(begin)

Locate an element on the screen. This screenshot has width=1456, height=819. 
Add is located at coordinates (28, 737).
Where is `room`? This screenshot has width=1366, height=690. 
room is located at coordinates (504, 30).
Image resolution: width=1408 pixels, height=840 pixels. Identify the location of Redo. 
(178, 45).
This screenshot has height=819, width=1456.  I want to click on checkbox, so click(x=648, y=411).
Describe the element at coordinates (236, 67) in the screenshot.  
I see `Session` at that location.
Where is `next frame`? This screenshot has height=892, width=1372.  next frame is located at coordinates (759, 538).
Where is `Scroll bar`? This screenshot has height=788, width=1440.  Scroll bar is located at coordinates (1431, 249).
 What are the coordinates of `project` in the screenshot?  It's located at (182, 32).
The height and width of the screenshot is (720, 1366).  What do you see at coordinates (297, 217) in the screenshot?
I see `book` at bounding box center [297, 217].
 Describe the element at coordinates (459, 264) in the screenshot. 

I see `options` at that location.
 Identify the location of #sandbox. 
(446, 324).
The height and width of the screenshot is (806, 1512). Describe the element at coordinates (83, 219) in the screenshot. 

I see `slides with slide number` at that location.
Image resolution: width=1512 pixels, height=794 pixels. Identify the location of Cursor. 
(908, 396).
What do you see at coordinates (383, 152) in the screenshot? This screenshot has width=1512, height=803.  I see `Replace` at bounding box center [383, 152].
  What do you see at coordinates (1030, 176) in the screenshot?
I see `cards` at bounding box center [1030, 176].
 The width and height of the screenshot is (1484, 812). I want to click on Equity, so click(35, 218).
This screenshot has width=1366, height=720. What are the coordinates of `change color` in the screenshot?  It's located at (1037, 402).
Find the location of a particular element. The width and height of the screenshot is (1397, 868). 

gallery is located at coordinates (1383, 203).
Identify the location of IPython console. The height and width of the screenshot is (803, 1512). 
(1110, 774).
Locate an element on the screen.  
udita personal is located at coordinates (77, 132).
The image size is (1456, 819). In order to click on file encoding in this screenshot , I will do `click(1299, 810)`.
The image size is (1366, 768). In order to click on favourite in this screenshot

(end)

Present the records above as a Markdown table with the columns Row and Line, one numbered row for each line and no rows for blank lines.

> Correct answer
| Row | Line |
|---|---|
| 1 | Locate an element on the screen. This screenshot has width=1456, height=819.  |
| 2 | Add is located at coordinates (28, 737). |
| 3 | Where is `room`? This screenshot has width=1366, height=690.  |
| 4 | room is located at coordinates (504, 30). |
| 5 | Image resolution: width=1408 pixels, height=840 pixels. Identify the location of Redo.  |
| 6 | (178, 45). |
| 7 | This screenshot has height=819, width=1456.  I want to click on checkbox, so click(x=648, y=411). |
| 8 | Describe the element at coordinates (236, 67) in the screenshot.   |
| 9 | I see `Session` at that location. |
| 10 | Where is `next frame`? This screenshot has height=892, width=1372.  next frame is located at coordinates (759, 538). |
| 11 | Where is `Scroll bar`? This screenshot has height=788, width=1440.  Scroll bar is located at coordinates (1431, 249). |
| 12 |  What are the coordinates of `project` in the screenshot?  It's located at (182, 32). |
| 13 | The height and width of the screenshot is (720, 1366).  What do you see at coordinates (297, 217) in the screenshot? |
| 14 | I see `book` at bounding box center [297, 217]. |
| 15 |  Describe the element at coordinates (459, 264) in the screenshot.  |
| 16 | I see `options` at that location. |
| 17 |  Identify the location of #sandbox.  |
| 18 | (446, 324). |
| 19 | The height and width of the screenshot is (806, 1512). Describe the element at coordinates (83, 219) in the screenshot.  |
| 20 | I see `slides with slide number` at that location. |
| 21 | Image resolution: width=1512 pixels, height=794 pixels. Identify the location of Cursor.  |
| 22 | (908, 396). |
| 23 | What do you see at coordinates (383, 152) in the screenshot? This screenshot has width=1512, height=803.  I see `Replace` at bounding box center [383, 152]. |
| 24 |   What do you see at coordinates (1030, 176) in the screenshot? |
| 25 | I see `cards` at bounding box center [1030, 176]. |
| 26 |  The width and height of the screenshot is (1484, 812). I want to click on Equity, so click(35, 218). |
| 27 | This screenshot has width=1366, height=720. What are the coordinates of `change color` in the screenshot?  It's located at (1037, 402). |
| 28 | Find the location of a particular element. The width and height of the screenshot is (1397, 868).  |
| 29 | gallery is located at coordinates (1383, 203). |
| 30 | Identify the location of IPython console. The height and width of the screenshot is (803, 1512).  |
| 31 | (1110, 774). |
| 32 | Locate an element on the screen.   |
| 33 | udita personal is located at coordinates (77, 132). |
| 34 | The image size is (1456, 819). In order to click on file encoding in this screenshot , I will do `click(1299, 810)`. |
| 35 | The image size is (1366, 768). In order to click on favourite in this screenshot |